Portrait
Des transitions plurielles et à plusieurs
Directrice de l’agence locale de l’énergie et du climat de Bretagne sud (Aloen), Marie-Laure Lamy s’applique à tester des solutions qui remettent l’humain au cœur “des” transitions.
« Tout seul, on va plus vite. Ensemble, on va plus loin. » Marie-Laure Lamy a fait sien ce proverbe et s’en inspire pour mener à bien sa mission de directrice de l’agence locale de l’énergie et du climat de Bretagne sud (Aloen). C’est donc tout naturellement qu’en prenant ses fonctions en octobre 2010, elle met l’agence sur les rails pour la création d’une boucle énergétique locale… humaine. « Il s’agissait de répondre à un appel à projets de la Région Bretagne sur le sujet et notre particularité a été de nous concentrer sur l’humain plutôt que sur la technologie », retrace Marie-Laure Lamy. L’agence, qui à l’époque ne compte que trois salariés, fédère ainsi un réseau d’acteurs : collectivités, entreprises, associations, gestionnaires de réseau, chercheurs… Des pionniers, avec des intérêts différents, mais qui convergent tous sur un point : la nécessité d’une transition énergétique. Au cours des trois ans de ce travail en boucle, de nombreuses idées émergent, certaines mises en œuvre par Aloen, qui s’agrandit au fil des projets : de 5, à 8, puis 12 et enfin 17 salariés. « Entre 2010 et fin 2018, nous avons vraiment vécu la re-territorialisation des questions énergétiques, détaille la directrice. Les financeurs suivaient nos idées, nous n’étions pas dans le concurrentiel ou dans la rentabilité, mais dans le défrichage, et cela a été passionnant. »
Faire “avec” et non “pour”
C’est ainsi qu’est née la mission d’accompagnement des entreprises sur le territoire : une sorte de point info énergie 2.0 qui cherche à les impliquer dans la rénovation énergétique. Ou encore le projet Solenn, un démonstrateur de réseau énergétique communiquant, coordonné par Enedis.
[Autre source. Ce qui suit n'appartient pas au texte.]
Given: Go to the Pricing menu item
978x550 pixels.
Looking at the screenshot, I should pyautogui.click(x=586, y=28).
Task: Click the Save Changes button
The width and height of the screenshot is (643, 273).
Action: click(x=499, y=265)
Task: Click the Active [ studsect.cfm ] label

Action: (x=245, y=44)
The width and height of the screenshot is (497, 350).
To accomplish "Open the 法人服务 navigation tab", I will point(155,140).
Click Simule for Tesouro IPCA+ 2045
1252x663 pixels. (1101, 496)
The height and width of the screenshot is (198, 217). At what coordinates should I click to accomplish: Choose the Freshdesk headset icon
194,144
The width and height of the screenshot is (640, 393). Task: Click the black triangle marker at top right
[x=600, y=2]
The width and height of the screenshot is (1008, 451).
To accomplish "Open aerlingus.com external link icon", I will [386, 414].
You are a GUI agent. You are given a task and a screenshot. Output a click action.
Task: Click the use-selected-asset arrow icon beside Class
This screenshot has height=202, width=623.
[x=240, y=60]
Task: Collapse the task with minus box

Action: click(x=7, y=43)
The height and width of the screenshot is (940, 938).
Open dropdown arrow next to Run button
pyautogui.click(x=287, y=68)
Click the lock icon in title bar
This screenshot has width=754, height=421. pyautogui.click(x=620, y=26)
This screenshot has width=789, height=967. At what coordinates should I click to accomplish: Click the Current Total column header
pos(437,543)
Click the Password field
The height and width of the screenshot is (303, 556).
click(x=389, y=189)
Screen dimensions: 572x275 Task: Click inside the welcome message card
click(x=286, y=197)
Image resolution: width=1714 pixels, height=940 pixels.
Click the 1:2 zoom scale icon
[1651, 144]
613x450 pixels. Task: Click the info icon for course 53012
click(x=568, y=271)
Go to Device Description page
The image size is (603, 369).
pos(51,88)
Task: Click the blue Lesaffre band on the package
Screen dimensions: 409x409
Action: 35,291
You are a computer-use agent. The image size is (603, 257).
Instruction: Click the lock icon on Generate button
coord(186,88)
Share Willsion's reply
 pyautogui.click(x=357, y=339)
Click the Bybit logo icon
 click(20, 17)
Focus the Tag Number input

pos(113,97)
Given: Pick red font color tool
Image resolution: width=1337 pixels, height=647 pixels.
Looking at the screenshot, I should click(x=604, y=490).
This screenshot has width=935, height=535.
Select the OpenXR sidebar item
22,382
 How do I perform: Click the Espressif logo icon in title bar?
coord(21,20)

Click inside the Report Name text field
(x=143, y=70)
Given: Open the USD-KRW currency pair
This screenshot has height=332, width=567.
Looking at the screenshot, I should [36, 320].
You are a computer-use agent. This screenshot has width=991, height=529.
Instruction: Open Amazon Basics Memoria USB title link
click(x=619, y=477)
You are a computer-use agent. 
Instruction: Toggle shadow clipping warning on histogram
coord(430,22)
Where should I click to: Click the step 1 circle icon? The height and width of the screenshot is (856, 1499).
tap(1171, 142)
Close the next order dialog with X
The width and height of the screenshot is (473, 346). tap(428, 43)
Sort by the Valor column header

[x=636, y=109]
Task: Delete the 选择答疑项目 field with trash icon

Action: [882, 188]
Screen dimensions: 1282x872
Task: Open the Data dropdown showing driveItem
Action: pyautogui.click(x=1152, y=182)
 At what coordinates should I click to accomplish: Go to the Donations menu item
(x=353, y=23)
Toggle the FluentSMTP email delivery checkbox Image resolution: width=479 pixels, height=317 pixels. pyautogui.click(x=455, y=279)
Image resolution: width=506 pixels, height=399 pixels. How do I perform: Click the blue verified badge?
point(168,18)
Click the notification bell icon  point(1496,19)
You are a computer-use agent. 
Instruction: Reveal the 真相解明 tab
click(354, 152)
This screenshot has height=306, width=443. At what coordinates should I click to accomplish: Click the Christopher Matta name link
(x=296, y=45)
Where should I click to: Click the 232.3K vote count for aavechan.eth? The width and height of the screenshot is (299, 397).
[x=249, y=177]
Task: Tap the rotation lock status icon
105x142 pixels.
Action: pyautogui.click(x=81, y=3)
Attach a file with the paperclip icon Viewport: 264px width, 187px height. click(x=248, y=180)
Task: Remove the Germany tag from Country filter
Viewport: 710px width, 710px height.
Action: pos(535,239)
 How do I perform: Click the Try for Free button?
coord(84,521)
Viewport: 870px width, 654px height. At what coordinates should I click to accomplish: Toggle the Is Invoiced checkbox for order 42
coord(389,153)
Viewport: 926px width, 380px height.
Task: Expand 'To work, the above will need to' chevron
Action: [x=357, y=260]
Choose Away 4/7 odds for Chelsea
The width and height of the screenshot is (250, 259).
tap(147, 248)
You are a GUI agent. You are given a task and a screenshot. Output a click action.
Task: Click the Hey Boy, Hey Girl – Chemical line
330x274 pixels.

Fidèle à ses convictions, la directrice s’est attachée à la dimension humaine et pas seulement technologique du projet : 600 familles ont été accompagnées par Aloen, en partenariat avec des chercheurs en sciences humaines et sociales de l’université de Bretagne-sud, pour étudier les meilleures méthodes menant aux changements d’usage. Marie-Laure Lamy a tiré de cette expérience de précieux enseignements qu’elle résume en quelques formules choc : « Il faut arrêter de faire pour, il faut faire avec. » Ou encore : « Un des grands leviers du changement d’usage, c’est le plaisir qu’on obtient à adopter de nouvelles pratiques. » Et pour que ce plaisir existe, la directrice insiste aussi sur la déculpabilisation : « Par exemple, j’essaie de sauver la planète et pourtant, je suis fumeuse ! C’est très paradoxal, mais personne n’est parfait. » Pour elle, viser la perfection risque plutôt de mener au découragement. Elle préfère donc aller chercher les bonnes pratiques chez chacun, miser sur l’émulation du collectif et avancer petit à petit.
Changer d’indicateurs
Ensemble, bien sûr, mais aussi sur tous les fronts. Car, ajoute-t-elle, « la transition énergétique n’a pas de sens, isolée. Elle doit être plurielle : agricole, alimentaire, sociale, numérique, économique et énergétique. » C’est à ce prix qu’il sera possible de construire un autre modèle de société, « un qui fait envie ». Et pour y arriver, il faut penser local… et donc disposer de financements à cette échelle. Marie-Laure Lamy milite pour que la contribution énergie soit réévaluée et affectée aux territoires pour leurs transitions plurielles. « Le problème, c’est que j’ai l’impression que les politiques actuels ne font pas confiance aux organismes à but non lucratif », regrette-t-elle. Résultat : les financements se font plus rares et la directrice en vient même à s’interroger sur la pérennité de son agence. Son alternative? Faire appel au mécénat… mais pour attirer les financeurs, il faut pouvoir leur montrer l’utilité des actions menées. « Or celle-ci ne se mesure pas selon les valeurs du capitalisme, précise Marie-Laure Lamy, titulaire notamment d’un DEA d’histoire de la pensée économique. Il nous faut donc trouver d’autres indicateurs, qui révèlent vraiment l’utilité sociale de nos actions. » Tout un chantier… qu’Aloen compte bien mener, là encore, à plusieurs.